From Mobility Worldwide: Providing Dignity Through Mobility:
May 11, 2018
By Rachel Knight

Imagine you are in the Congo in Africa. You’re walking through high grass when suddenly the grass around you begins to part. You look down nervously to see what might be headed your way. To your surprise, a woman crawling with a baby on her back and a couple of children walking by her side reaches up and asks you for help. You have nothing to help her. For Larry Hills, this was not merely imagination but an experience that inspired the beginning of a global mobility project — Mobility Worldwide.

After meeting this woman and seeing her need first hand, Hills discussed with a friend in Columbia, Missouri, Reverend Mel West. West contacted Earl Miner, a friend and inventor. After hearing Hills story, Miner began designing a hand-cranked wooden mobility cart for disabled people in developing countries. His design was beta tested in Africa, and has been produced in America and distributed to developing countries around the world by Mobility Worldwide ever since.

The woman Hills encountered in the Congo was just one of millions of people who have spent their lives crawling on the ground, constantly using crutches, and relying on their families to accomplish menial tasks. The UN predicts there are at least 70 million people in the world who have disability problems with no means of transportation.

Mobility Worldwide hopes to combat this problem. Today, they ship carts to 101 countries and have shops across the United States. The first shop in Texas has been operating out of Bryan since 2009.

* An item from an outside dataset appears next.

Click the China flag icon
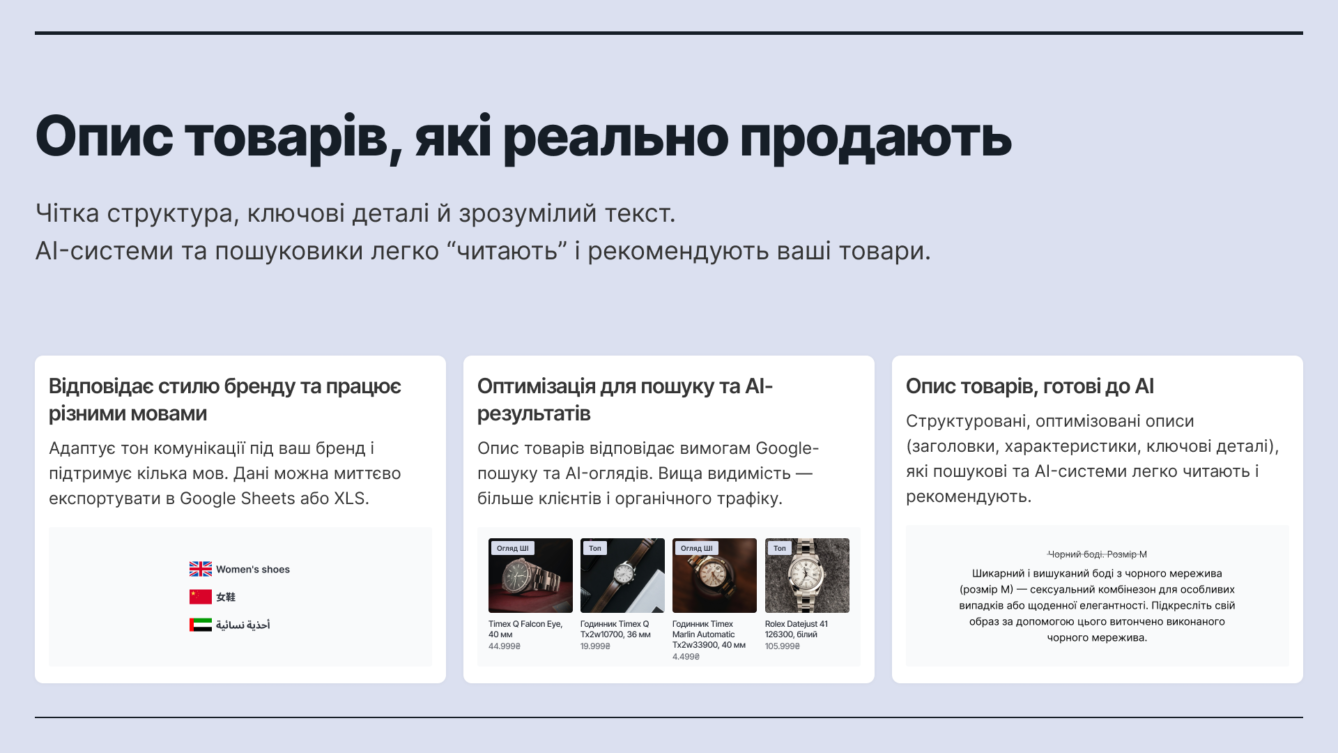Image resolution: width=1338 pixels, height=753 pixels. 200,597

According to Margot Newcomb, Mobility Worldwide Brazos Valley’s shop manager, 36 volunteers cut wood, shape steel, weld, and partially assemble mobility carts three days a week in the Brazos Valley.

“We have volunteers — senior volunteers and veterans and inmates from the woman’s prison — who have the satisfaction of working and contributing to society,” Newcomb says about her Mobility Worldwide team. “The friendships and the social contact are very important to us all.”

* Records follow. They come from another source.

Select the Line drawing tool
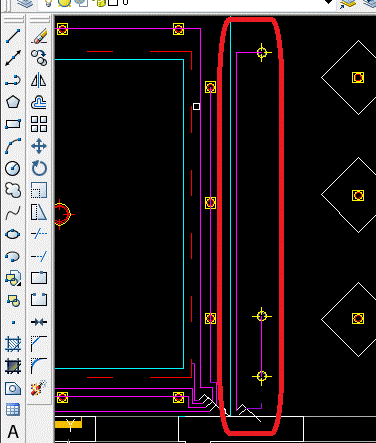Viewport: 376px width, 443px height. pyautogui.click(x=13, y=36)
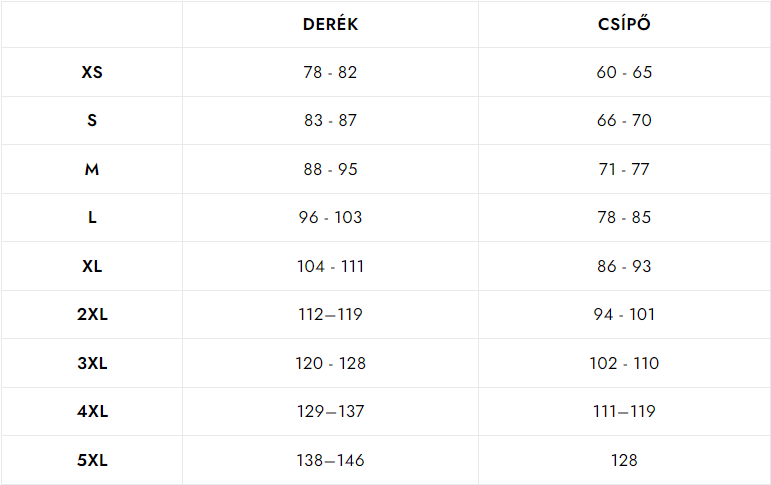
Task: Click the 88 - 95 cell
Action: tap(330, 169)
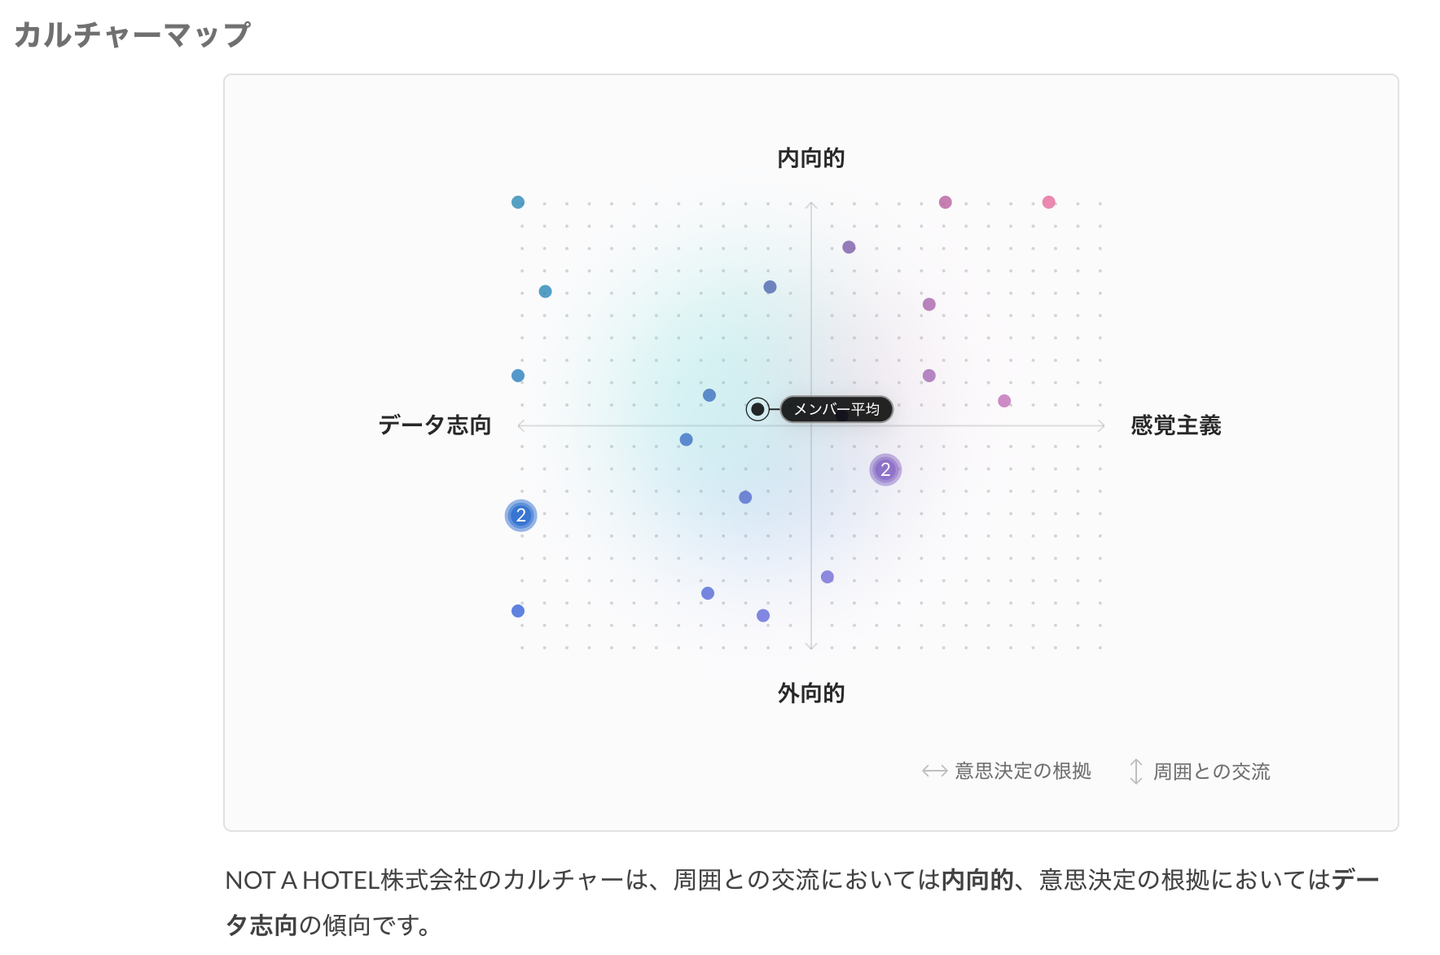The height and width of the screenshot is (955, 1440).
Task: Click the 内向的 axis label above chart
Action: 811,158
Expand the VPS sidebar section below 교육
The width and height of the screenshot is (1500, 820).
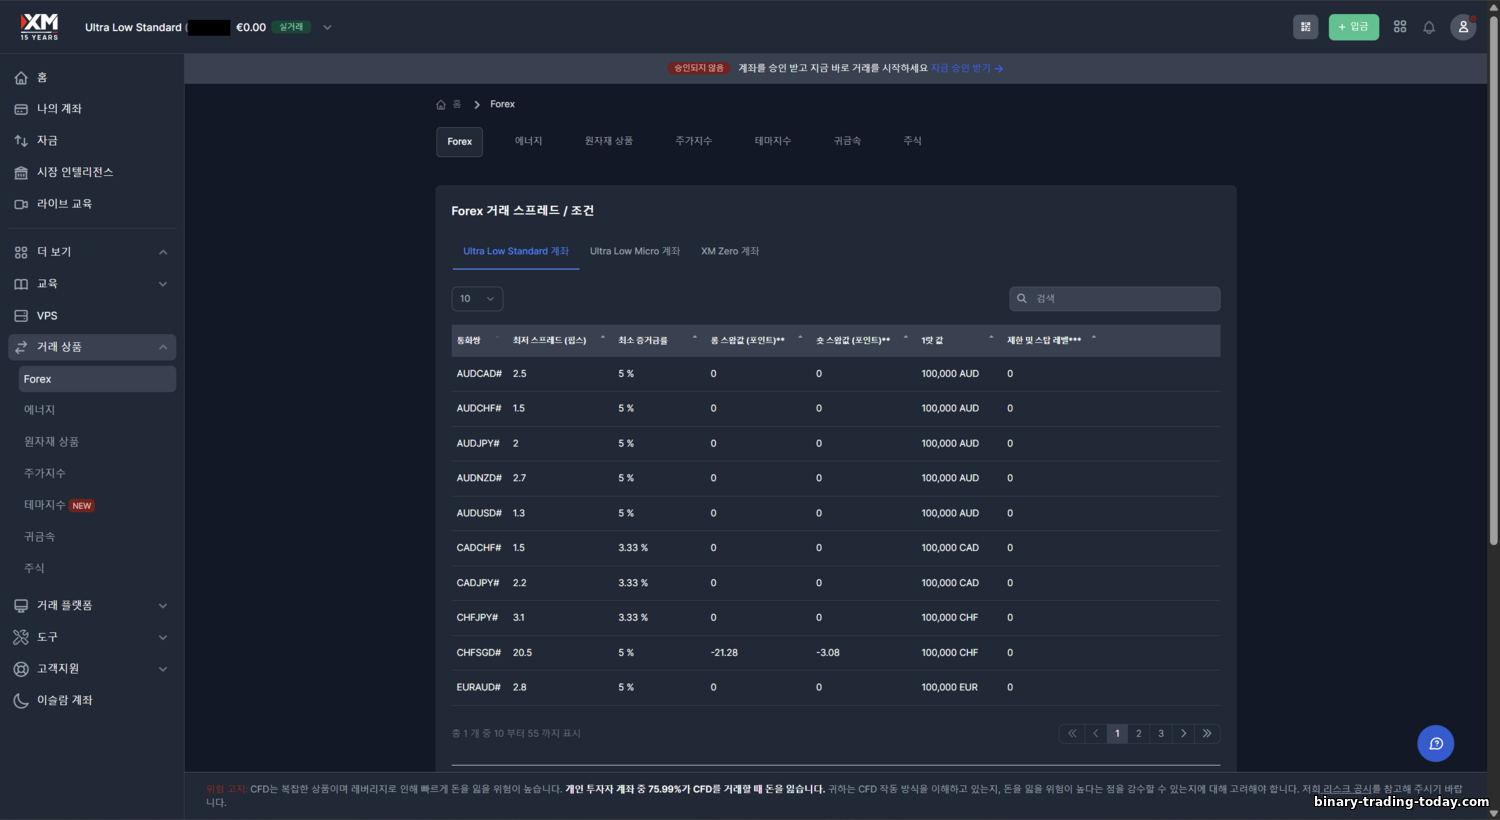point(47,316)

Colin Wilkinson, chairman of the MWBV Board, points out that in addition to providing an outlet for social interaction MWBV volunteers benefit from the program spiritually.

“We have a satisfaction that we are doing God’s mission, God’s work,” Wilkinson says. “He wants us to be disciples, and that’s what we’re doing. We’re helping others. We’re helping the needy people.”

MWBV is a multi-denominational Christian based organization, according to Newcomb. The spiritual part of the work done at MWBV is seen both in the volunteers and the recipients of the carts made at MWBV. “In the social structure of the world, these [recipients] are the people on the lowest rung,” she says. “So we are truly helping the least of these.”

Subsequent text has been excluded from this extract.